◆ Items listed in a dataset:
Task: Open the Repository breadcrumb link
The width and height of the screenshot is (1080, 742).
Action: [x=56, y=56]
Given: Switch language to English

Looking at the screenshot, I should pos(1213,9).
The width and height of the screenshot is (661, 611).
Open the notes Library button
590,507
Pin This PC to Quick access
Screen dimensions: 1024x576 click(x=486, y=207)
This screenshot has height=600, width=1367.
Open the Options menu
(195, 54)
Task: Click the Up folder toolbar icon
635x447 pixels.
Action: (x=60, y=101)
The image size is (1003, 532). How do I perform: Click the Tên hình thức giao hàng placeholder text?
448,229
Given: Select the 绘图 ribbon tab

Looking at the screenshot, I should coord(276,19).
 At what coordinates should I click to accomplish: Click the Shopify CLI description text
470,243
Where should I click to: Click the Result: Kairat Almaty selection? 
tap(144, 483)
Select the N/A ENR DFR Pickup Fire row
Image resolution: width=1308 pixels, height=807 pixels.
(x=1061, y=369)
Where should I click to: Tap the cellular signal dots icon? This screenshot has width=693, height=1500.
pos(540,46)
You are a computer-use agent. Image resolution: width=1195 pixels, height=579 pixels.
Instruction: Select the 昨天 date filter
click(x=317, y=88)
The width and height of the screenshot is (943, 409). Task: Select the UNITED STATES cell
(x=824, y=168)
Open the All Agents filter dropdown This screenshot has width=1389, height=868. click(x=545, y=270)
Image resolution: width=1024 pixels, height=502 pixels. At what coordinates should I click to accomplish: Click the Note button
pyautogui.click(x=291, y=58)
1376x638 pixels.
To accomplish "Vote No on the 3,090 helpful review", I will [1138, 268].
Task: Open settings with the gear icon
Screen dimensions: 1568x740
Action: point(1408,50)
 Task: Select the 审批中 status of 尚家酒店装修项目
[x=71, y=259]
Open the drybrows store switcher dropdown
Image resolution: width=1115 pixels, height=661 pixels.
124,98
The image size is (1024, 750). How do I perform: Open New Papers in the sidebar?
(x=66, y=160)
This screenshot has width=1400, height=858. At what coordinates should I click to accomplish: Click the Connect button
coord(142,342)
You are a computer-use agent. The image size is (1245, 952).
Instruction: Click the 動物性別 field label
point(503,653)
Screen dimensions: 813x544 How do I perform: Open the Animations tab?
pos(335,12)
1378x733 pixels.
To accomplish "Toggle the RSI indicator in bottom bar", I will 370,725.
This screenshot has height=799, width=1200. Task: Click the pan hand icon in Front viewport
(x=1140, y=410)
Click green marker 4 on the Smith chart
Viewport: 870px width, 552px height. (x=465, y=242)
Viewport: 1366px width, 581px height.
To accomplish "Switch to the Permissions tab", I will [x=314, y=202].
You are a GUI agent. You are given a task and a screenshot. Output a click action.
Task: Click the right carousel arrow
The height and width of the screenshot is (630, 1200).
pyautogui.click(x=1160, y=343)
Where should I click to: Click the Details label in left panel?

◆ WORK TO COMPLETE:
Write every record out again, letter for letter.

◆ EXERCISE OUTPUT:
Task: Open the Repository breadcrumb link
The width and height of the screenshot is (1080, 742).
Action: [x=56, y=56]
Given: Switch language to English

Looking at the screenshot, I should pos(1213,9).
The width and height of the screenshot is (661, 611).
Open the notes Library button
590,507
Pin This PC to Quick access
Screen dimensions: 1024x576 click(x=486, y=207)
This screenshot has height=600, width=1367.
Open the Options menu
(195, 54)
Task: Click the Up folder toolbar icon
635x447 pixels.
Action: (x=60, y=101)
The image size is (1003, 532). How do I perform: Click the Tên hình thức giao hàng placeholder text?
448,229
Given: Select the 绘图 ribbon tab

Looking at the screenshot, I should coord(276,19).
 At what coordinates should I click to accomplish: Click the Shopify CLI description text
470,243
Where should I click to: Click the Result: Kairat Almaty selection? 
tap(144, 483)
Select the N/A ENR DFR Pickup Fire row
Image resolution: width=1308 pixels, height=807 pixels.
(x=1061, y=369)
Where should I click to: Tap the cellular signal dots icon? This screenshot has width=693, height=1500.
pos(540,46)
You are a computer-use agent. Image resolution: width=1195 pixels, height=579 pixels.
Instruction: Select the 昨天 date filter
click(x=317, y=88)
The width and height of the screenshot is (943, 409). Task: Select the UNITED STATES cell
(x=824, y=168)
Open the All Agents filter dropdown This screenshot has width=1389, height=868. click(x=545, y=270)
Image resolution: width=1024 pixels, height=502 pixels. At what coordinates should I click to accomplish: Click the Note button
pyautogui.click(x=291, y=58)
1376x638 pixels.
To accomplish "Vote No on the 3,090 helpful review", I will [1138, 268].
Task: Open settings with the gear icon
Screen dimensions: 1568x740
Action: point(1408,50)
 Task: Select the 审批中 status of 尚家酒店装修项目
[x=71, y=259]
Open the drybrows store switcher dropdown
Image resolution: width=1115 pixels, height=661 pixels.
124,98
The image size is (1024, 750). How do I perform: Open New Papers in the sidebar?
(x=66, y=160)
This screenshot has width=1400, height=858. At what coordinates should I click to accomplish: Click the Connect button
coord(142,342)
You are a computer-use agent. The image size is (1245, 952).
Instruction: Click the 動物性別 field label
point(503,653)
Screen dimensions: 813x544 How do I perform: Open the Animations tab?
pos(335,12)
1378x733 pixels.
To accomplish "Toggle the RSI indicator in bottom bar", I will 370,725.
This screenshot has height=799, width=1200. Task: Click the pan hand icon in Front viewport
(x=1140, y=410)
Click green marker 4 on the Smith chart
Viewport: 870px width, 552px height. (x=465, y=242)
Viewport: 1366px width, 581px height.
To accomplish "Switch to the Permissions tab", I will [x=314, y=202].
You are a GUI agent. You are given a task and a screenshot. Output a click action.
Task: Click the right carousel arrow
The height and width of the screenshot is (630, 1200).
pyautogui.click(x=1160, y=343)
Where should I click to: Click the Details label in left panel?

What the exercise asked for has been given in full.